TDAH

5 cosas que podés hacer hoy en casa para ayudar a tu hijo con TDAH a leer

5 cosas que podés hacer hoy en casa para ayudar a tu hijo con TDAH a leer

Sin materiales caros, sin ser maestra. Solo constancia y creatividad.

No tenés que ser psicopedagoga para hacer una diferencia real en el aprendizaje de tu hijo. Lo que más ayuda no son los materiales sofisticados — es la constancia, el vínculo y saber cómo presentarle la información a un cerebro que funciona diferente.

El cerebro con TDAH aprende mejor cuando hay movimiento, ritmo, emoción y repetición variada. Estas cinco estrategias están pensadas exactamente para eso.

1. Letras magnéticas en el refrigerador

Poné las letras del abecedario en el refrigerador. Cada vez que pasa, armá una sílaba con él. Sin presión, sin tarea — solo jugando. Las ve todos los días sin que sea "momento de estudiar".

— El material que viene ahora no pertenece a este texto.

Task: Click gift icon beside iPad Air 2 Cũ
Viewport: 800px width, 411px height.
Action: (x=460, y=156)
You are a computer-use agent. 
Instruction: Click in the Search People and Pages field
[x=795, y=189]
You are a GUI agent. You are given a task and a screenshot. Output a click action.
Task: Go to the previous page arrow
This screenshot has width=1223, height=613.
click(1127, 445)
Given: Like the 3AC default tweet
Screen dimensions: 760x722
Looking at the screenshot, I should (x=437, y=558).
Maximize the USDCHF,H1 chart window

2. Videos con canciones de sílabas

En YouTube hay canciones para aprender sílabas con ritmo y movimiento. El cerebro TDAH retiene mejor cuando hay música y emoción. Buscá "canciones de sílabas para niños" y dejalo elegir cuál le gusta más.

3. 10 minutos de lectura juntos cada noche

No más de 10 minutos. Sin presión de que lea solo. Leés vos, él sigue con el dedo, van alternando frases. Lo importante es el hábito y el vínculo, no la cantidad.

4. Escribir con el cuerpo

Escribí letras en su espalda con el dedo y pedile que adivine cuál es. Formá letras con plastilina. Trazá en arena o en una bandeja con sal. El movimiento físico fija mejor que el papel.

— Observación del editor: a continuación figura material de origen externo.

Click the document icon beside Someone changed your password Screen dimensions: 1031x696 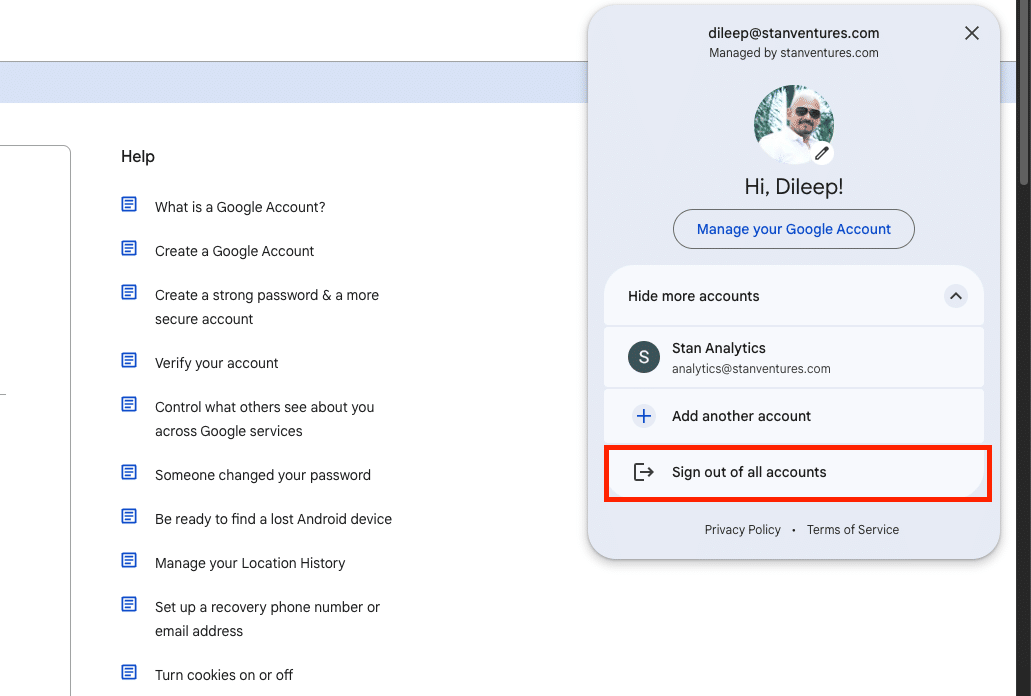tap(129, 472)
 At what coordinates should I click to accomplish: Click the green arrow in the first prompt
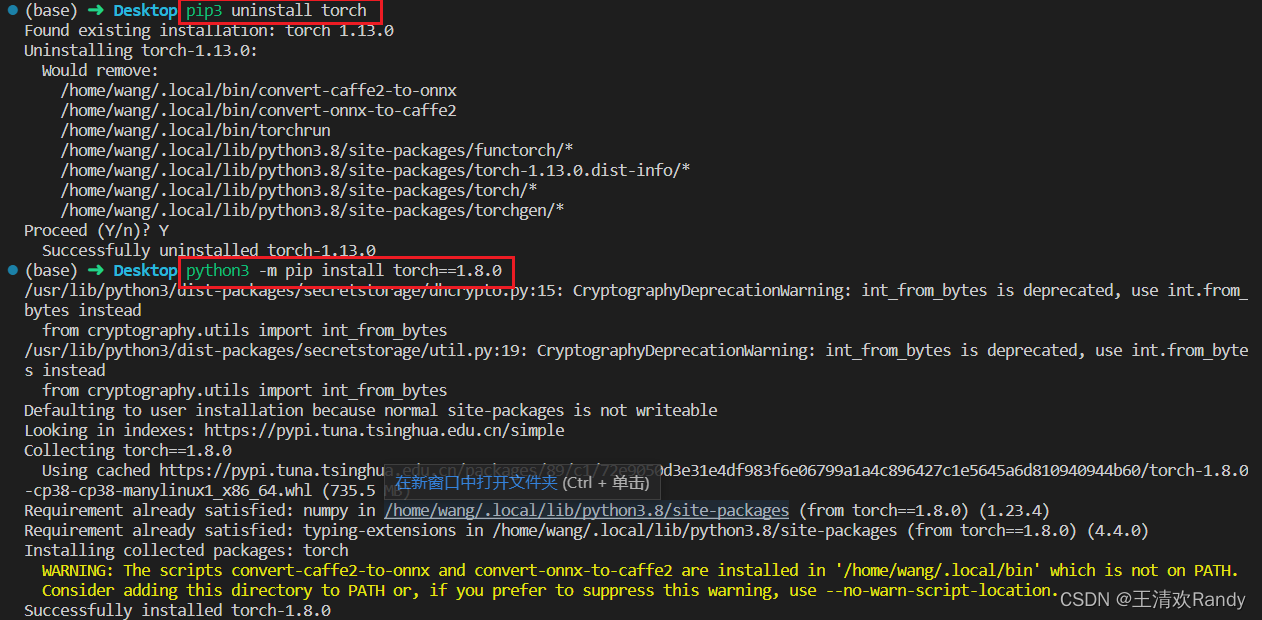click(x=95, y=11)
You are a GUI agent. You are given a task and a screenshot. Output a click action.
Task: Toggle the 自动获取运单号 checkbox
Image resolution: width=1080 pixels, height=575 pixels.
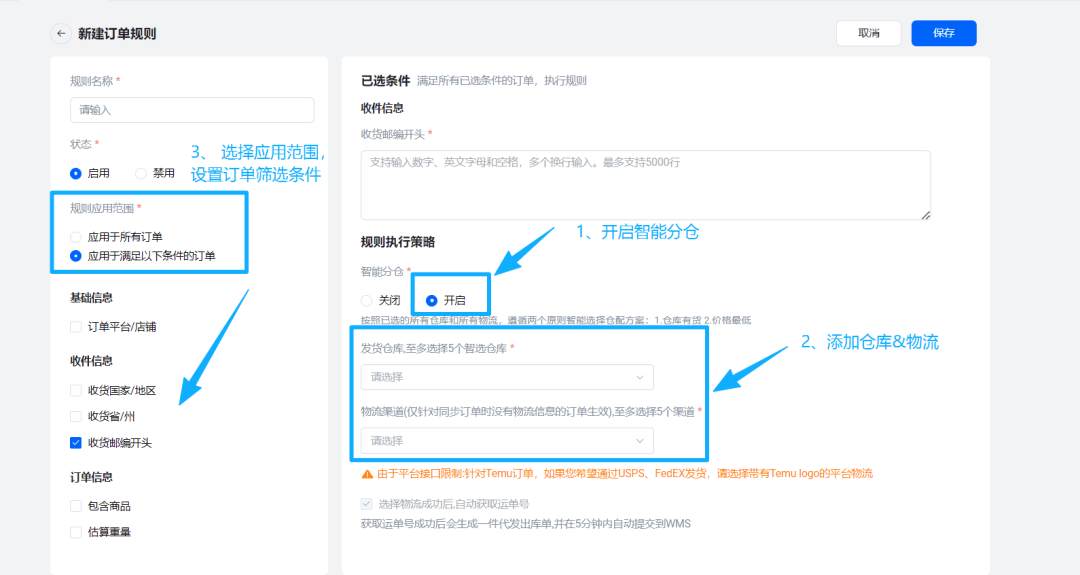coord(367,504)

5. Celebrá cada avance pequeño

Reconoció una letra nueva — celebralo. Leyó una sílaba solo — celebralo. El cerebro TDAH necesita recompensa frecuente para mantenerse motivado. No esperés al gran logro.

Ejemplo de semana sin estrés

DíaActividad
LunLetras magnéticas al pasar por la cocina — 5 minutos.
MarVideo de sílabas en YouTube — él elige cuál.
MiéLectura juntos antes de dormir — 10 minutos.
JueEscribir letras con plastilina o en arena.
VieJuego libre con letras magnéticas — sin estructura.

No necesitás hacer todo esto perfecto. Necesitás hacerlo consistente. Cinco minutos todos los días valen más que una hora una vez a la semana.